In fact, all of these indicators are important, meaning that the message from Iraq today is mixed. And because assessing progress in any counterinsurgency is inherently a complex and largely political enterprise, they must all be taken into account. To convince a skeptical public about progress in Iraq, the Bush administration would do well to provide more systematic information on all of these and other measurable metrics routinely—even when certain trends do not support the story it wants to sell.
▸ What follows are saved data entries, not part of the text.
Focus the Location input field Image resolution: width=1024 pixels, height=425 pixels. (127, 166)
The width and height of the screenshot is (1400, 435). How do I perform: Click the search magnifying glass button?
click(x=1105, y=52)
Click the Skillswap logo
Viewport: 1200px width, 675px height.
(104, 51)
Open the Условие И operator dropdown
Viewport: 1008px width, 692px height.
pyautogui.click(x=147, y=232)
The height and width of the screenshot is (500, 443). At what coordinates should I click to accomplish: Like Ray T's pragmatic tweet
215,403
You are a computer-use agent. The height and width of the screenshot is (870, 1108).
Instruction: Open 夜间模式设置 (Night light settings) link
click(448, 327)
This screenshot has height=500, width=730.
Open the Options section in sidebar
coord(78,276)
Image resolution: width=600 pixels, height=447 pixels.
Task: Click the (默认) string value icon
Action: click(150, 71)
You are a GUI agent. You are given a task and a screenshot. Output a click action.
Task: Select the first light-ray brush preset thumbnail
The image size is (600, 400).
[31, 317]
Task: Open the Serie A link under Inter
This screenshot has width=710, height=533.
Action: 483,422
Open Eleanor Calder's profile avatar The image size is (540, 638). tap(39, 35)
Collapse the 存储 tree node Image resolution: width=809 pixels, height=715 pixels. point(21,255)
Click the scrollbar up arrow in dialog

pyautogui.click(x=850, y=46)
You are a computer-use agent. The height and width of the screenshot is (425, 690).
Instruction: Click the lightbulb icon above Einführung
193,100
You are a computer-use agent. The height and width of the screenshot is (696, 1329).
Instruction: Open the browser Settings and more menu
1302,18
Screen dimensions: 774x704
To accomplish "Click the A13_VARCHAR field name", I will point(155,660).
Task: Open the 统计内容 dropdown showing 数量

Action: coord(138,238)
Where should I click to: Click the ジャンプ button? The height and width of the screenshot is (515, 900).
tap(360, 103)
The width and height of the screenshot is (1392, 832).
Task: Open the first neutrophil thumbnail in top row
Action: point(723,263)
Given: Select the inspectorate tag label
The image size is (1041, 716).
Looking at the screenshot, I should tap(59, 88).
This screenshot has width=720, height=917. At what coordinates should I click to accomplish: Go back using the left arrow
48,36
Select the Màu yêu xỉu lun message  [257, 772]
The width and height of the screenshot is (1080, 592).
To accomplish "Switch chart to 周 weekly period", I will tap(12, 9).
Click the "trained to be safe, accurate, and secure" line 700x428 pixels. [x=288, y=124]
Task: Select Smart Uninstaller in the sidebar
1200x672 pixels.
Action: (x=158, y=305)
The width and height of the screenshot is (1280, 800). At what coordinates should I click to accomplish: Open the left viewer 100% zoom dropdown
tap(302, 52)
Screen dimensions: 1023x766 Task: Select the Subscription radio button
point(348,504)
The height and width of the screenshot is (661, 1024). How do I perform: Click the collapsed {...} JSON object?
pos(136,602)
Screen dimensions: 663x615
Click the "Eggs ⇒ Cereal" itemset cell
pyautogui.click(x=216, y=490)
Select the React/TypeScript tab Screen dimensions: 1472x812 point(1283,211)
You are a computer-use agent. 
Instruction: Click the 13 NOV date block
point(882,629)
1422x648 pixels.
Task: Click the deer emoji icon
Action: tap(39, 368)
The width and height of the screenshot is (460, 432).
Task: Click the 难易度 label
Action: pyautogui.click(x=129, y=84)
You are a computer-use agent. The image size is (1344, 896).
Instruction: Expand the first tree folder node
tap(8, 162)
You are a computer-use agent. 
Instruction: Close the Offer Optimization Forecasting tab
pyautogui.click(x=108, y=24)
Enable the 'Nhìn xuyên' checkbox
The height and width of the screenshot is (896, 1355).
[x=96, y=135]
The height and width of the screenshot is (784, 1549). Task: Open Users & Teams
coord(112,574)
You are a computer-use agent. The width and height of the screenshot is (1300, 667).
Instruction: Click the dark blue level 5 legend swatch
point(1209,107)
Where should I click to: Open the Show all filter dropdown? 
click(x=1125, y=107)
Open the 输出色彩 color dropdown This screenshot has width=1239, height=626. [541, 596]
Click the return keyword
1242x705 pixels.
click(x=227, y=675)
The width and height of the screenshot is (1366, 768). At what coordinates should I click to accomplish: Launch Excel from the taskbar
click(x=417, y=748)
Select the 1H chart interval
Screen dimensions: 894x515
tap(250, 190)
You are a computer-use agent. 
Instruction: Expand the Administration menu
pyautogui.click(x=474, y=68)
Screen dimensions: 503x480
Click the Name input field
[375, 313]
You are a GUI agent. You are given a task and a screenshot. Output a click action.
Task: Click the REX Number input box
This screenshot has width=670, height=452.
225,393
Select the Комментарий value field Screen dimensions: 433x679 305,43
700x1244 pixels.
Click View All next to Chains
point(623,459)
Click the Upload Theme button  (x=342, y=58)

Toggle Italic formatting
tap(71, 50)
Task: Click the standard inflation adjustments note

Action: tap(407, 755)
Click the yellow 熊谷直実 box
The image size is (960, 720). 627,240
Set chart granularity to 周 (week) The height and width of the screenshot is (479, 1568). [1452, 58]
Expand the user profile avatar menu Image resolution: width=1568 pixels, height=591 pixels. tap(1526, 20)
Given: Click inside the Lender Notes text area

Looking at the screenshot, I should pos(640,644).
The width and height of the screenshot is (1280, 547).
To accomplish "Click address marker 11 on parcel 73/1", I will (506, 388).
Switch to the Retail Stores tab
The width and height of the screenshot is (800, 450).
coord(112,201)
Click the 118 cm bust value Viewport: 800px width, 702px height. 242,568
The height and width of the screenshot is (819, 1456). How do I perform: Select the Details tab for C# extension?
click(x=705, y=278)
The administration should want to do this, because on balance the Iraq mission is going fairly well. That is not to deny many mistakes were made in the early postwar effort, or that the Bush Administration—and American troops in Iraq—are now paying the price for a unilateralist rush to war. In addition, for the many Americans who listened to too much administration happy talk earlier this year about U.S. troops cakewalking into Baghdad, being warmly welcomed as liberators, and getting home fast, the mission is proving surprisingly and frustratingly difficult. Finally, unless the Bush Administration takes more dramatic steps to get our soldiers more help, it could break the US Army in Iraq—because we will surely be there for years (even if Iraqis regain sovereign control of their country in 2004).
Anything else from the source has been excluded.